文書の一節 >>
┄┄┄┄┄┄┄┄┄┄┄┄┄┄┄┄┄┄┄┄

繁華街に溶け込むように鎮座する「烏森神社」

東京都港区新橋2
烏森神社を訪れたのは現在の様なコロナ禍に陥る前の2月20日の事、当時でもアルコールスプレーとマスクは用意していった。

おやじにとって新橋と云えば賑やかで居酒屋などが密集する聖地。
その聖地のビル街に鎮座する烏森神社は都会の様式に適応した神社だ。
ここでは鎮守の杜はビルだ、ひっそりと佇む神社のイメージとは若干かけ離れている。

f:id:owari-nagoya55:20200720041352j:plain 神社に向かう路地裏は洗練された都会の姿とは別の表情を持つ、大好きな雰囲気です。
かみさんの舵取りがなければ、親父の進路は神社からそれていくのは間違いない。

┄┄┄┄┄┄┄┄┄┄┄┄┄┄┄┄┄┄┄┄

元データ >>
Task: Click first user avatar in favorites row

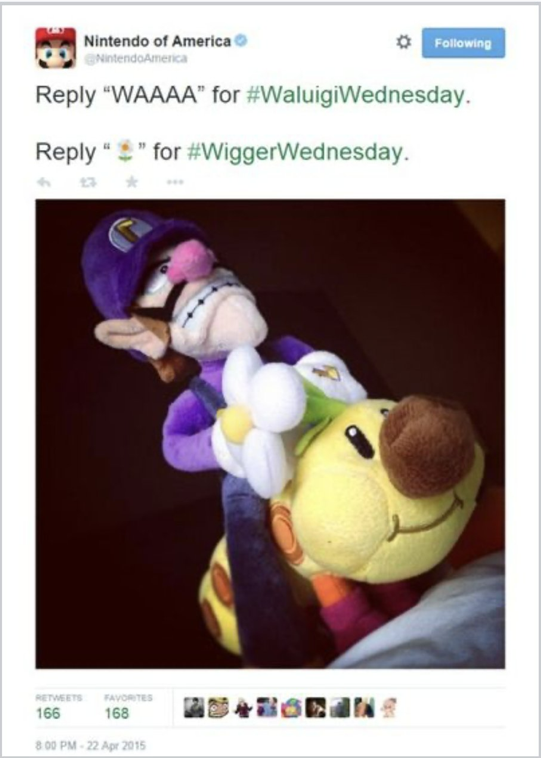Action: click(194, 709)
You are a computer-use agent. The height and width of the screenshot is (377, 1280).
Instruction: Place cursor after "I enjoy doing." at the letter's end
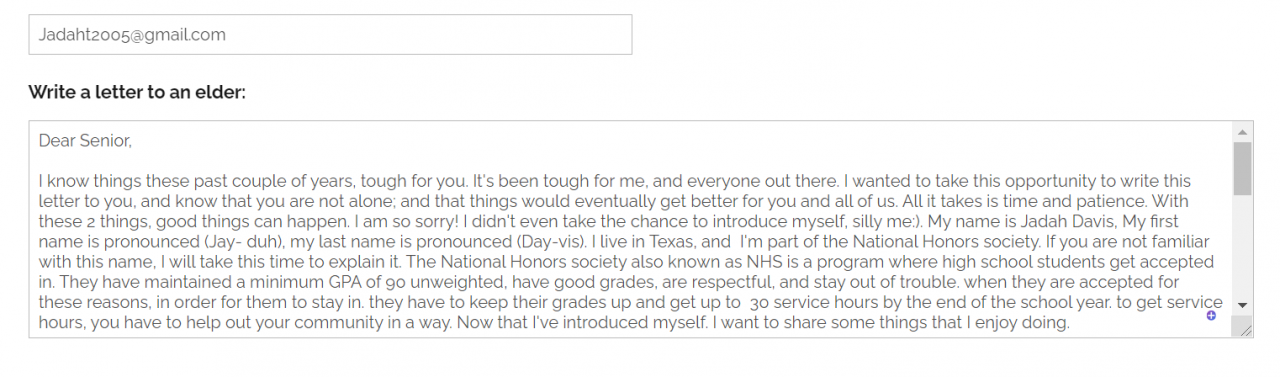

┄┄┄┄┄┄┄┄┄┄┄┄┄┄┄┄┄┄┄┄

求められること >>
烏森神社についての文書の一節では、筆者が烏森神社を訪れたのは何月何日か。

課題の結果 >>
2月20日。